Enter the first day of your last menstrual period to estimate your due date.
How to use this calculator
Enter the first day of your last menstrual period and your average cycle length. The calculator estimates your due date, how many weeks and days along you are, and your current trimester.
How due dates work
Pregnancy is counted from the first day of your last period, not from conception, because that date is easier to pin down. Full term is 40 weeks (280 days) from that day. Since ovulation depends on cycle length, the estimate is adjusted when your cycle differs from 28 days.
Worked example
If your last period began on a given date and your cycle is 28 days, your estimated due date is exactly 280 days later. A 32-day cycle pushes the estimate about four days later.
This is an estimate, not medical advice. Your healthcare provider and a dating ultrasound give the most reliable due date.
Frequently asked questions
How is my due date calculated?
The standard method (Naegele's rule) adds 280 days — 40 weeks — to the first day of your last menstrual period. This calculator also adjusts for cycle lengths other than 28 days.

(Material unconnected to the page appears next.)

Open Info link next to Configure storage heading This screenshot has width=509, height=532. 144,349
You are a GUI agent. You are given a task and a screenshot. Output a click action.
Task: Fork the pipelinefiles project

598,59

How accurate is the due date?
It's an estimate. Only about 1 in 20 babies arrive on the exact due date; most are born within two weeks either side. An early dating ultrasound is the most accurate method.
What if my cycle isn't 28 days?
Ovulation timing shifts with cycle length, so the calculator adds or subtracts the difference from 28 days to refine the estimate.
What are the trimesters?
Pregnancy is divided into three trimesters: the first through about week 13, the second from weeks 14–27, and the third from week 28 to birth.